A las ocho de la mañana, las farolas comenzaron
a ceder el relevo a los rayos de sol para que apaciguasen el frío que habitaba
en la ciudad desde unos meses atrás. El invierno ya se había instalado, los
árboles fueron víctimas de su caprichosa temperatura hasta el punto de ser
talados y cortados sin piedad como si de una condena se tratase. Un tono grisáceo
manchaba el ambiente de la urbe. Ya no quedaba lugar para los juegos ni las sonrisas, las gentes se resguardaban en sus casas para paliar el extremo frío.

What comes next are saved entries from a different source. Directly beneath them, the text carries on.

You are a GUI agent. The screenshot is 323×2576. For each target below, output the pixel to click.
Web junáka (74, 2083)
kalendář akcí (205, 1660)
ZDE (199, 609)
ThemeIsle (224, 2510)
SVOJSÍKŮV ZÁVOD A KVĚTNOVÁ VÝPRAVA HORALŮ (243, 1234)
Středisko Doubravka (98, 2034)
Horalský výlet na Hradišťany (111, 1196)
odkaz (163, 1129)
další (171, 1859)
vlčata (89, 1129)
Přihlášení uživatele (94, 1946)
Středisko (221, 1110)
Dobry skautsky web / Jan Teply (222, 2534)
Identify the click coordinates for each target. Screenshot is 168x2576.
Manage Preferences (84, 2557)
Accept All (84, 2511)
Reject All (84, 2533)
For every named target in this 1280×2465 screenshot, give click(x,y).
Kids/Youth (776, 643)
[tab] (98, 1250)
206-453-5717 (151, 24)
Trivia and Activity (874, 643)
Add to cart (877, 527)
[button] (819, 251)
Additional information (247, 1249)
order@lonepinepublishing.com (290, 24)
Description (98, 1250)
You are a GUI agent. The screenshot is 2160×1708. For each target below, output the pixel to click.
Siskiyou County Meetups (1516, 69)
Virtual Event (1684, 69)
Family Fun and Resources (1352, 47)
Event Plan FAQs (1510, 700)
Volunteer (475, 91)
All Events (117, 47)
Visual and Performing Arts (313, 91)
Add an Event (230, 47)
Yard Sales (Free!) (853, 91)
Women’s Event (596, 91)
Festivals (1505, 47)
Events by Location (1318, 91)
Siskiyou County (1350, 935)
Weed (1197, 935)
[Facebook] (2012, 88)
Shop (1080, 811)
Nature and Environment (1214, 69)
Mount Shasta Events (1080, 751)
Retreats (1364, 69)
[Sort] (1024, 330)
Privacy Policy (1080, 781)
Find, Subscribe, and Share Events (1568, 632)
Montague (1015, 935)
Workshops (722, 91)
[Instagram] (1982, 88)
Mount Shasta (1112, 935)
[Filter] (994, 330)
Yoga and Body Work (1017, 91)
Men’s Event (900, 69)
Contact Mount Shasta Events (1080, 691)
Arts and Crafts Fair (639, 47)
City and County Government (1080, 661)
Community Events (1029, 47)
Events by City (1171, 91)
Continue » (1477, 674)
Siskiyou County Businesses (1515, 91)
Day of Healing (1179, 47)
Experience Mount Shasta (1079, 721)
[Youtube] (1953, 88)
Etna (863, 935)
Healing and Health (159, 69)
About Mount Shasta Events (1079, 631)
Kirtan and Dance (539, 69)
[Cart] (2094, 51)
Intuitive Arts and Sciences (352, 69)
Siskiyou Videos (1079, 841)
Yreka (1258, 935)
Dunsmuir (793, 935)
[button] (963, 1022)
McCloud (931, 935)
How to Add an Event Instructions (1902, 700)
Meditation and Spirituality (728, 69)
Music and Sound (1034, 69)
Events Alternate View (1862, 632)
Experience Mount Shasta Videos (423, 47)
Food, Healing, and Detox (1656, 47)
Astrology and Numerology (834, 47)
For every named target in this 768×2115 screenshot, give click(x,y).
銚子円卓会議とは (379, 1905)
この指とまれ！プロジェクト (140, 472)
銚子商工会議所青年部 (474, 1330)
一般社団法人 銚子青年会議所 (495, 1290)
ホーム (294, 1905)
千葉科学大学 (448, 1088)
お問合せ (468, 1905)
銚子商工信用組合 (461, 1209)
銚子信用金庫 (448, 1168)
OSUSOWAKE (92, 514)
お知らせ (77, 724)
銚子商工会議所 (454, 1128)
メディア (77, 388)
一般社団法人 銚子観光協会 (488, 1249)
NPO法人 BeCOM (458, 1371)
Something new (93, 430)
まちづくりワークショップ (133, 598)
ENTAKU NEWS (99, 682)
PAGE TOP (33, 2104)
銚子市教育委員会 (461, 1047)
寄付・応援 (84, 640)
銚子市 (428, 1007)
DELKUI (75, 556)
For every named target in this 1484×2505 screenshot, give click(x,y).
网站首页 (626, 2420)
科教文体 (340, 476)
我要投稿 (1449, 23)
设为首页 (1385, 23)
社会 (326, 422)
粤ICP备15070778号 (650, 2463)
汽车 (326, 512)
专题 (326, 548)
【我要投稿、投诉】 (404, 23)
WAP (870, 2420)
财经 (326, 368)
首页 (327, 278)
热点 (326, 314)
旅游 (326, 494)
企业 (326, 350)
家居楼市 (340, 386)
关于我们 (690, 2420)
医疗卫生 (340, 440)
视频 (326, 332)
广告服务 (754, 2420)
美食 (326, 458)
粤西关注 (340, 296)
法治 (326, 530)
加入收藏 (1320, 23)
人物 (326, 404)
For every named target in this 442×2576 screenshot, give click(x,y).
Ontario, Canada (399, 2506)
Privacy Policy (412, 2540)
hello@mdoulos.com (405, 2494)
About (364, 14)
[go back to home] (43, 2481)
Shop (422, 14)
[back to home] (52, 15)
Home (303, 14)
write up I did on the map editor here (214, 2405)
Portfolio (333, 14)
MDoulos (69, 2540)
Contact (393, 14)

Los más valientes salían a correr para quemar esos kilitos de más que habían
conseguido en las ostentosas cenas familiares, donde el vino y la falsedad entre
parientes paseaban por la barroca mesa engalanada con el mejor mantel y los
cubiertos más caros. Los más humildes, sin más remedio que trabajar un día de
descanso para ganarse el pan de sus hijos, barrían las calles. Se podía escuchar
como la escoba del hastiado barrendero arrastraba hacia un montón los cristales
y botellas producto de una noche joven e inconsecuente. Desde el centro de la ciudad los
rompe botellas cantaban y gritaban como
si la vida les fuera en ello. Más que adolescentes parecían una manada de
hienas que ansiaban una presa para desayunar. Sea cual fuesen sus intenciones
me parecerán las adecuadas mientras me dejen seguir soñando. Porque entre el gélido
ambiente, el frustrado hombre con sobrepeso navideño, el ruido de los cristales
al rasgar el asfalto y el ensordecedor jaleo de los jóvenes cantantes no hay
quien descanse en este banco un maldito domingo.